It's true that we used to expose the CPUID bit to guests, but IIRC we
never virtualised it correctly which was my justification for hiding the
feature bit when I was doing the original work to rationalise what
guests saw.

 
Removing LWP was an extraordinary situation, and AMD didn't do it lightly.

What they did was sacrifice a fairly expensive LWP errata workaround to
make space ucode space for IBPB instead.  They hid the CPUID bit (and
specifically by modifying the CPUID mask MSR only) because there were no
known production users of LWP, and a consequence of the patch, an errata
got unfixed.

On real AMD systems which used to enumerate LWP, and subsequently ceased
to, it was only "normal virt" levels of feature hiding.  The LWP CPUID
leaf still has real data in it, and you can still use %xcr0.lwp, and the
LWP MSRs still function.

Software which was genuinely using LWP, not tickling the errata case,
and late loaded this patch wouldn't actually have anything malfunction
underfoot.

>> Crashing on S3
> I may guess you meant to continue "... is bad anyway"?
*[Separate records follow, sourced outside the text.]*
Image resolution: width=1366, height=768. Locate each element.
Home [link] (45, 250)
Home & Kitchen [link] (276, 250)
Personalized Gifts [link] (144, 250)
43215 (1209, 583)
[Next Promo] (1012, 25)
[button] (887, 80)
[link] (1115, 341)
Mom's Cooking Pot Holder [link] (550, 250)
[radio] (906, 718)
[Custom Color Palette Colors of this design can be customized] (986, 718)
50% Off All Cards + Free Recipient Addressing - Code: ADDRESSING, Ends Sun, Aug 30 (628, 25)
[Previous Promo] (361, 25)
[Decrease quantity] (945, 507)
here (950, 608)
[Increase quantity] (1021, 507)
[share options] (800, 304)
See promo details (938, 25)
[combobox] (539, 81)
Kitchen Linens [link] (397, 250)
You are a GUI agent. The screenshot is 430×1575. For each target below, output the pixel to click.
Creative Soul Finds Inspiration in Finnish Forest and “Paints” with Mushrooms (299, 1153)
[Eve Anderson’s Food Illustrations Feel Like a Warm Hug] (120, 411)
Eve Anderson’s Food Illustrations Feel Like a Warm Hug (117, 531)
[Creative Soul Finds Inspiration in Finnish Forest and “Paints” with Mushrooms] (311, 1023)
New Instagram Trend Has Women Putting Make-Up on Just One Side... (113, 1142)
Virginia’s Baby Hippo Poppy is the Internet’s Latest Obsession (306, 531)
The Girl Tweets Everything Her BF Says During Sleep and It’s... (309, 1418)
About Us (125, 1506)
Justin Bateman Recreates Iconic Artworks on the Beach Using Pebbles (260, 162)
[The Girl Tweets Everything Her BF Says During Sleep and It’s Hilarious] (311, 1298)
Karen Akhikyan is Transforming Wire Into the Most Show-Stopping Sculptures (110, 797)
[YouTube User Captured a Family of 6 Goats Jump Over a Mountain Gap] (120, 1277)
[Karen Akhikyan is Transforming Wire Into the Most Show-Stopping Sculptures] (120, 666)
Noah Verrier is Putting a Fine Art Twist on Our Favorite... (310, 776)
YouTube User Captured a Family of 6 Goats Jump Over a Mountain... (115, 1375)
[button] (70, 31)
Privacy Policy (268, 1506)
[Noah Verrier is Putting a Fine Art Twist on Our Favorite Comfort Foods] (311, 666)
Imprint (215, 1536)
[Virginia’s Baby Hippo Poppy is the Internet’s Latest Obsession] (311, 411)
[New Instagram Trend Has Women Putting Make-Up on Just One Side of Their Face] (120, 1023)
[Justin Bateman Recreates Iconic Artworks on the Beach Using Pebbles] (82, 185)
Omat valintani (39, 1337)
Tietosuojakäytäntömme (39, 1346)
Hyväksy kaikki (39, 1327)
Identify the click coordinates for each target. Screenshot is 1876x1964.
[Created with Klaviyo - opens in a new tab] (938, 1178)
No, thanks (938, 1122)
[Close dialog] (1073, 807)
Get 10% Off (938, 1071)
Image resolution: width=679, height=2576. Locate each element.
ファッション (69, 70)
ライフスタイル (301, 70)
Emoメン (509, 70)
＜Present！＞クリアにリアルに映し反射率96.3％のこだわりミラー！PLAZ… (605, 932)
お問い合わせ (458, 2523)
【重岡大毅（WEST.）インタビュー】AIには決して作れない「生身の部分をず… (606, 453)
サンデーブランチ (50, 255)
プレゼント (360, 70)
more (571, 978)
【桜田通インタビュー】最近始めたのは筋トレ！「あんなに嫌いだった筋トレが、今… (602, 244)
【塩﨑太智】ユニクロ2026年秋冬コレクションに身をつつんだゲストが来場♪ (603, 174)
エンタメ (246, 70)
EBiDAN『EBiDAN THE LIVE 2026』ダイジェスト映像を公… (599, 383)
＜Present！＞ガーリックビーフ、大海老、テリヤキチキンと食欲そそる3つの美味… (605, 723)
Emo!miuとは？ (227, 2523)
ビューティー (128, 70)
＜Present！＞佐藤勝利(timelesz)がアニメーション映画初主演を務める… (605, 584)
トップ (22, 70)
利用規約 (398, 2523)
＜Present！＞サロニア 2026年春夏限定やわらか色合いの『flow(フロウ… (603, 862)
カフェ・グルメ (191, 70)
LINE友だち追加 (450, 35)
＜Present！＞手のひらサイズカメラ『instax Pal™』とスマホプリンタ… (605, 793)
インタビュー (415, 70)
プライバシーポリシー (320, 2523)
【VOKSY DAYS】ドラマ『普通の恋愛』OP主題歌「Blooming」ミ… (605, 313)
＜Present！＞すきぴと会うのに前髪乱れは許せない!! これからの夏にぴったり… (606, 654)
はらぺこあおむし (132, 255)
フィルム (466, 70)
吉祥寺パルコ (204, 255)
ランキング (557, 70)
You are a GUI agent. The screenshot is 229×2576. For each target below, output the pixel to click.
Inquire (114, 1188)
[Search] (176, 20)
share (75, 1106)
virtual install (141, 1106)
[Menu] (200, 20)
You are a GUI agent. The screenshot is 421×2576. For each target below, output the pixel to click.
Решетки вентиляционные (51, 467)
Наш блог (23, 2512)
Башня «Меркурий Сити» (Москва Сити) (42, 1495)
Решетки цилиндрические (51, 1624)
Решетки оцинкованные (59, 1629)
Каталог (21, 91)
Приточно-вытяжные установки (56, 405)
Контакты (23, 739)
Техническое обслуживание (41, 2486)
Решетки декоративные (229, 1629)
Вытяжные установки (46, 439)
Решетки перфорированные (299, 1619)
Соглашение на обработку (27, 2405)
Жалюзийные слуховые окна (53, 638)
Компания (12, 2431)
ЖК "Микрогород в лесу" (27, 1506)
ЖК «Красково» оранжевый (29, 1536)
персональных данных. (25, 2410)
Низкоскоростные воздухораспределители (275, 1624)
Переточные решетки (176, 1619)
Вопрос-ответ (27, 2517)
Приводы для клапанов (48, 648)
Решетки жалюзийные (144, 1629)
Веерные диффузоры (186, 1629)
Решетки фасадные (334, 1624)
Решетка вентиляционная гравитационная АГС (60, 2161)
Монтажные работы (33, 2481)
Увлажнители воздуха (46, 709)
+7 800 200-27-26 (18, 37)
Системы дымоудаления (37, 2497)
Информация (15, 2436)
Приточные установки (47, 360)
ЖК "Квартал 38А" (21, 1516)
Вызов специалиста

Oops.  I was clearly in a rush for my morning meeting.  What I meant was
"we probably shouldn't crash on S3 resume in this known-ok case".

~Andrew
diff mbox series

Patch

diff --git a/xen/arch/x86/cpu-policy.c b/xen/arch/x86/cpu-policy.c
index a58bf6cad54e..ef6a2d0d180a 100644
--- a/xen/arch/x86/cpu-policy.c
+++ b/xen/arch/x86/cpu-policy.c
@@ -15,7 +15,7 @@ 
 #include <asm/setup.h>
 #include <asm/xstate.h>
 
-struct cpu_policy __ro_after_init     raw_cpu_policy;
+struct cpu_policy __read_mostly       raw_cpu_policy;
 struct cpu_policy __ro_after_init    host_cpu_policy;
 #ifdef CONFIG_PV
 struct cpu_policy __ro_after_init  pv_max_cpu_policy;
@@ -343,7 +343,7 @@  static void recalculate_misc(struct cpu_policy *p)
     }
 }
 
-static void __init calculate_raw_policy(void)
+void calculate_raw_cpu_policy(void)
 {
     struct cpu_policy *p = &raw_cpu_policy;
 
@@ -655,7 +655,7 @@  static void __init calculate_hvm_def_policy(void)
 
 void __init init_guest_cpu_policies(void)
 {
-    calculate_raw_policy();
+    calculate_raw_cpu_policy();
     calculate_host_policy();
 
     if ( IS_ENABLED(CONFIG_PV) )
diff --git a/xen/arch/x86/cpu/microcode/core.c b/xen/arch/x86/cpu/microcode/core.c
index 61cd36d601d6..cd456c476fbf 100644
--- a/xen/arch/x86/cpu/microcode/core.c
+++ b/xen/arch/x86/cpu/microcode/core.c
@@ -34,6 +34,7 @@ 
 #include <xen/watchdog.h>
 
 #include <asm/apic.h>
+#include <asm/cpu-policy.h>
 #include <asm/delay.h>
 #include <asm/nmi.h>
 #include <asm/processor.h>
@@ -677,6 +678,9 @@  static long cf_check microcode_update_helper(void *data)
         spin_lock(&microcode_mutex);
         microcode_update_cache(patch);
         spin_unlock(&microcode_mutex);
+
+        /* Refresh the raw CPU policy, in case the features have changed. */
+        calculate_raw_cpu_policy();
     }
     else
         microcode_free_patch(patch);
diff --git a/xen/arch/x86/include/asm/cpu-policy.h b/xen/arch/x86/include/asm/cpu-policy.h
index b361537a602b..99d5a8e67eeb 100644
--- a/xen/arch/x86/include/asm/cpu-policy.h
+++ b/xen/arch/x86/include/asm/cpu-policy.h
@@ -24,4 +24,10 @@  void init_dom0_cpuid_policy(struct domain *d);
 /* Clamp the CPUID policy to reality. */
 void recalculate_cpuid_policy(struct domain *d);
 
+/*
+ * Collect the raw CPUID and MSR values.  Called during boot, and after late
+ * microcode loading.
+ */
+void calculate_raw_cpu_policy(void);
+
 #endif /* X86_CPU_POLICY_H */